**PAGE TEXT:**

————————

The properties of each of the system’s components are described by Laplace transforms. The Laplace transforms of the components can be fused into one

expression that describes their combined behaviour, a transfer function that

describes the input-output relation of the complete system. The transfer function is used to find the properties required of a controller output (Franklin et al., 2010). This lumping together of the system’s components means that control engineering students run the risk of losing sight of the system they are striving to control (Kheir et al., 1996).

A block diagram models a system with one input and one output, while the rabbits and foxes task demands the control of two outputs. The block diagram

model can however be used to analyze how the two animal populations may be controlled. It is easiest to first consider one population at a time.

The desired output of the rabbit system is a constant rabbit population. If the equilibrium population that will keep the fox population constant (900) is known, this will be the desired output, the reference. Otherwise the desired output is a constant rabbit population, and hence that the output remains the same. The sensors will be the participants own eyes in this case, and they will control the simulation manually. What the participants is allowed to do is adjust the fox population. This will affect the rabbit population. The rabbits make new rabbits and the foxes eat the rabbits (Figure 5).

Figure 5. A block diagram of the control of the rabbit population.

The desired output of the fox system is a constant fox population. If the equilibrium population that will keep the rabbit population constant (50) is known, this will be the desired output, the reference. Otherwise the desired output is a constant fox population, and hence that the output remains the same. Still, what the participants can do is to adjust the fox population. The tricky thing is to understand that even if the number of foxes can be set to any number, once the simulation

continues it is the number of rabbits that determine the behaviour of the fox population. Foxes die and how many new foxes are born depends on how many rabbits there are for the foxes to eat. So, the adjustment of the fox population will affect the rabbit population, as observed above, and this will, in turn, affect the fox population (Figure 6).

Figure 6. A block diagram of the control of the fox population.

The two block diagrams may be combined as in Figure 7 to illustrate the total system with the two population sub systems, but I would not expect the engineering students to do this. They might, however, use the kind of reasoning illustrated above, and analyze one population system at a time.

————————

**ROWS:**
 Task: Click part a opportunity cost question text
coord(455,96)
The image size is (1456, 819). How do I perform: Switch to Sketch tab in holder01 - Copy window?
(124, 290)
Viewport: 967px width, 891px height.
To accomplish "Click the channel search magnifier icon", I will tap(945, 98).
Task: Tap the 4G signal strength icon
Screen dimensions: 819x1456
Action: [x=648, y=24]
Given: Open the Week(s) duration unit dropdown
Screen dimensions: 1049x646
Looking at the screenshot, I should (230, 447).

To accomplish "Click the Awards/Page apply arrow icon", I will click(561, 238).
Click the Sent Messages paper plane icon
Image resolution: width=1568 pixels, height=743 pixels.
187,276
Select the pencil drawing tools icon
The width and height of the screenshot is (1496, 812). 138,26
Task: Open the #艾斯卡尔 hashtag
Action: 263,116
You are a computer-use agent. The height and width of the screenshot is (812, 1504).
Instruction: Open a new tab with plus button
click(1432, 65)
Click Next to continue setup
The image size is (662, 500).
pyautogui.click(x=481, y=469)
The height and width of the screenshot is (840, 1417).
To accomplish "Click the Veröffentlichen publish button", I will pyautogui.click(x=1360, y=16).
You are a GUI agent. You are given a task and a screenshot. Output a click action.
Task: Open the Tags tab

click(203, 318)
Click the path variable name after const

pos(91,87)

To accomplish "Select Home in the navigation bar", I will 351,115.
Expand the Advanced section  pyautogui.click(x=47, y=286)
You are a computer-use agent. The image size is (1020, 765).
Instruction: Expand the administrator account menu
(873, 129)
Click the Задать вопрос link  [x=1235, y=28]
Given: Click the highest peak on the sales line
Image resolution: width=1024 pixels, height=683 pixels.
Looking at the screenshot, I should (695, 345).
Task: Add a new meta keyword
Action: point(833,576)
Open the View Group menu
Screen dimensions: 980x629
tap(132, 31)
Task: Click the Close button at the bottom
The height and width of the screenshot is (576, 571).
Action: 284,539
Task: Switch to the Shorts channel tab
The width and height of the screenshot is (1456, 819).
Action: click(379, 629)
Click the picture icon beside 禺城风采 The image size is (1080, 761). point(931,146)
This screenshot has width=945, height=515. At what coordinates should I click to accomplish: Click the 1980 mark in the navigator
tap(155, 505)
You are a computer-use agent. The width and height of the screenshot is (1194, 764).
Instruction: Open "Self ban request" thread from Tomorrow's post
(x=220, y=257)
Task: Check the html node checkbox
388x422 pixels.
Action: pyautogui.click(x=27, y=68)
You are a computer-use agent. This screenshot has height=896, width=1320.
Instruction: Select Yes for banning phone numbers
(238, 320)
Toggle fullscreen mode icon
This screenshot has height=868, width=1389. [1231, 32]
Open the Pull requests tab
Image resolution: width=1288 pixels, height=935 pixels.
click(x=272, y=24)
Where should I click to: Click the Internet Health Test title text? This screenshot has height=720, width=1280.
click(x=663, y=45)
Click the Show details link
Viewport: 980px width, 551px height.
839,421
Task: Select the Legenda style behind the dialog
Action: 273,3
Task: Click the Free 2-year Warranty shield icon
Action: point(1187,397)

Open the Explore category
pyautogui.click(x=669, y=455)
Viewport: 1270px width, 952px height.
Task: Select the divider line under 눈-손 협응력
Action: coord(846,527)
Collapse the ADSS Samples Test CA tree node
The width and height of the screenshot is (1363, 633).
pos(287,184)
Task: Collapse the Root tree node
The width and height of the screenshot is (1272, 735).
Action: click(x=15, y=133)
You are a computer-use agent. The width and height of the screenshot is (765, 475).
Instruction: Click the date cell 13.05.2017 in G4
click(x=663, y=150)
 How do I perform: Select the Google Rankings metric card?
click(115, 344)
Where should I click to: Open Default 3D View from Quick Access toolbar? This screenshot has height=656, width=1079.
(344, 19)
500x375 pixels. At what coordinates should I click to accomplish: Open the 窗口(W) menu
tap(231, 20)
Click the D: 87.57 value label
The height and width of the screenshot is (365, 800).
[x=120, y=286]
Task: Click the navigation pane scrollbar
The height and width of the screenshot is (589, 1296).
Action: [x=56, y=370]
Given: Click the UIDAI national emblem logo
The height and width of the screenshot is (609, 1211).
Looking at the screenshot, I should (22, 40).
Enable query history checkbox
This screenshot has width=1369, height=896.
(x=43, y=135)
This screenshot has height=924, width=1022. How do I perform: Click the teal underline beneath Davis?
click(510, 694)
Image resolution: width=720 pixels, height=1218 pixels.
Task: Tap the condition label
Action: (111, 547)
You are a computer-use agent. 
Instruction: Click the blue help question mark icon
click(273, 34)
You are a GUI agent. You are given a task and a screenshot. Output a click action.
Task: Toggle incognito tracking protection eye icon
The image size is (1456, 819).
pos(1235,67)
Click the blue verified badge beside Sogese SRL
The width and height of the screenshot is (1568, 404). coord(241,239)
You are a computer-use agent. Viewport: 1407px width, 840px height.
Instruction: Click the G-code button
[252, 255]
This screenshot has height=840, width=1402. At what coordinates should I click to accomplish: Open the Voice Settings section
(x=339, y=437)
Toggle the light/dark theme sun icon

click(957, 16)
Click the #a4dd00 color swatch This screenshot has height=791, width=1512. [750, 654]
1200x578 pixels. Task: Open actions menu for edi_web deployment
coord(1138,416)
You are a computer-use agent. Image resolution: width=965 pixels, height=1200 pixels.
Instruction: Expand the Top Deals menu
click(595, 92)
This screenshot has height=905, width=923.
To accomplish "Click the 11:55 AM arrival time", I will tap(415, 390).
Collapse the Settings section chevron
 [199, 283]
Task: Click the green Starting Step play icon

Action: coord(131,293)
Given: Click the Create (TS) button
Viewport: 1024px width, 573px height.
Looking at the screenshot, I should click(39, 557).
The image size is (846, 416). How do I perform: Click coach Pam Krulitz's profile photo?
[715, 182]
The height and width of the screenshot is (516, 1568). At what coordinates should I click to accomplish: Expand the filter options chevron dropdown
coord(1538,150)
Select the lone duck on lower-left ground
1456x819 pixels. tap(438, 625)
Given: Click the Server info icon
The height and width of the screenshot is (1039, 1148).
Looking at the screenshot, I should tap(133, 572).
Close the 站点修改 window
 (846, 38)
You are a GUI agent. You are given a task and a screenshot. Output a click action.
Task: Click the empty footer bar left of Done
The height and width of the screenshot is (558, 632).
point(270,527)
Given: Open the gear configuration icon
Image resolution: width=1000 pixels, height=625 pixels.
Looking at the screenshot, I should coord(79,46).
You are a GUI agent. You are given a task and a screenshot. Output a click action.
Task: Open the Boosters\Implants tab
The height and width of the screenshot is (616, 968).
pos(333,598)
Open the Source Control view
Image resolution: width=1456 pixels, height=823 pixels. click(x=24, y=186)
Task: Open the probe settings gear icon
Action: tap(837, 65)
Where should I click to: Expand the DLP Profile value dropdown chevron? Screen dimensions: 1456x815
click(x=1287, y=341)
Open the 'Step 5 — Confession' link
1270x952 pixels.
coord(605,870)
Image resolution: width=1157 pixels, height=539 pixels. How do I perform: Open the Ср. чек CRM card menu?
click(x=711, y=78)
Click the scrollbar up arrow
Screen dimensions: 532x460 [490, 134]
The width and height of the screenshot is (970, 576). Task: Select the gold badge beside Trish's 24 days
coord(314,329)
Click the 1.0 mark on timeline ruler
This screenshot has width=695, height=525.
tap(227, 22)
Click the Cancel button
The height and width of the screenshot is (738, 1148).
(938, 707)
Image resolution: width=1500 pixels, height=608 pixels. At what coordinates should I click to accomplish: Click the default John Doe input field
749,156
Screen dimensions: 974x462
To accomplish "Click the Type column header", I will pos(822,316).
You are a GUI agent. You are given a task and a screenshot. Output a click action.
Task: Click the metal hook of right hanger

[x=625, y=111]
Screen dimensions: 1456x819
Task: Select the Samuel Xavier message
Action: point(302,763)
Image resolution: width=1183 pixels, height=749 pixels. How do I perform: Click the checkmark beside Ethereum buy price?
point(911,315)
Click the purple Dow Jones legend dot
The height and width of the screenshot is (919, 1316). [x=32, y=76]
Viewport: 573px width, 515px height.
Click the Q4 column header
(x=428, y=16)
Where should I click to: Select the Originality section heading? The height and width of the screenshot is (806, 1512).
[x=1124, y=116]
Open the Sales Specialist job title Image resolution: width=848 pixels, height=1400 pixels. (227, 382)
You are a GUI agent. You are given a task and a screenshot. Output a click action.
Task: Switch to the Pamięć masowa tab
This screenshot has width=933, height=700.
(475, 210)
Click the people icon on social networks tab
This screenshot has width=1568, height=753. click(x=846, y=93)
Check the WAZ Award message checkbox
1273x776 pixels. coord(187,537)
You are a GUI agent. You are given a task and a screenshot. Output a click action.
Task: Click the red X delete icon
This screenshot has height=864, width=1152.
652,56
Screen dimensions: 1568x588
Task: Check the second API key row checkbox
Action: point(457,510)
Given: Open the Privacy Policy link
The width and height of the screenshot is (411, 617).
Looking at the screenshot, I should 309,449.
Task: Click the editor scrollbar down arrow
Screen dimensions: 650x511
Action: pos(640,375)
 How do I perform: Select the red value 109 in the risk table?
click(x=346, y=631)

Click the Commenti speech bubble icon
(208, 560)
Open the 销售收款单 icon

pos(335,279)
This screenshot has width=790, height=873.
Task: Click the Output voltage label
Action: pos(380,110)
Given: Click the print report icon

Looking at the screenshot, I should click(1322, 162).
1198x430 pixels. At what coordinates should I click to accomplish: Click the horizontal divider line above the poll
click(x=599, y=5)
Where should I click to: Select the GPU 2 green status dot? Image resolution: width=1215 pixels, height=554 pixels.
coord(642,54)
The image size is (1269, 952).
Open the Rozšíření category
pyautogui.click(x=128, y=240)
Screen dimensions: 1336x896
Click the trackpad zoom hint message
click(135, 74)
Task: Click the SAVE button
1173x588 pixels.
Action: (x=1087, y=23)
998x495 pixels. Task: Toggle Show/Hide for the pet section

————————

**WHAT TO DO:**
1. Print the portion of the passage on controlling rabbit and fox populations that begins with the words containing "The properties of" and ends with "population at a time.".
2. Carry on the passage on controlling rabbit and fox populations, picking up right after its final sentence.
The material stands apart from the passage on controlling rabbit and fox populations.

**RESULTS OF THE TASKS:**
1.
The properties of each of the system’s components are described by Laplace transforms. The Laplace transforms of the components can be fused into one

expression that describes their combined behaviour, a transfer function that

describes the input-output relation of the complete system. The transfer function is used to find the properties required of a controller output (Franklin et al., 2010). This lumping together of the system’s components means that control engineering students run the risk of losing sight of the system they are striving to control (Kheir et al., 1996).

A block diagram models a system with one input and one output, while the rabbits and foxes task demands the control of two outputs. The block diagram

model can however be used to analyze how the two animal populations may be controlled. It is easiest to first consider one population at a time.

2.
Figure 7. A block diagram of the rabbits-and-foxes task.

A system dynamics approach

The aim of system dynamics is similar to that of control theory, in that it is to control dynamic systems. Control theory focuses primarily on technical systems and automatic controlling devices as the means to control these systems. System dynamics, on the other hand, focuses on how to manipulate variables in the system in order to bring about the desired output. The systems under study are social, economical or ecological rather than technological. The goal is not to construct automatic controllers for these systems, but to find out how to control them “manually”, i.e., what decisions to make or policies to implement (e.g., Sterman, 2000).

In system dynamics, the qualitative causal structure of the system is actually modelled. System dynamics modelling rests on a kind of tank metaphor (Forrester, 1961; Sterman, 2000). So-called stocks (or levels) represent resources (the variables, such as water in bathtubs). Flows in and out through pipes attached to the containers

(stocks) represent changes in the variables. Valves that regulate the flows in the pipes model the rates of change (the sizes of the flows). Thus, the basic element is a stock with one inflow and one outflow, like a bathtub with water entering through the faucet and leaving though the drain (Figure 8).

Figure 8. The basic building block of system dynamics modelling – a stock with an inflow and an outflow.

The basic stock-flow element is rather similar to a block in the block diagram. In system dynamics the elements representing the different variables are kept separate, however, and are not lumped together as they are in the control theoretical approach. The stock-flow model of the system will therefore depict the qualitative structure of the system, as expressed by this stock-flow, or tank, metaphor. The central variables (the stocks) and their interactions (the flows between them) are all represented in the stock-flow diagram.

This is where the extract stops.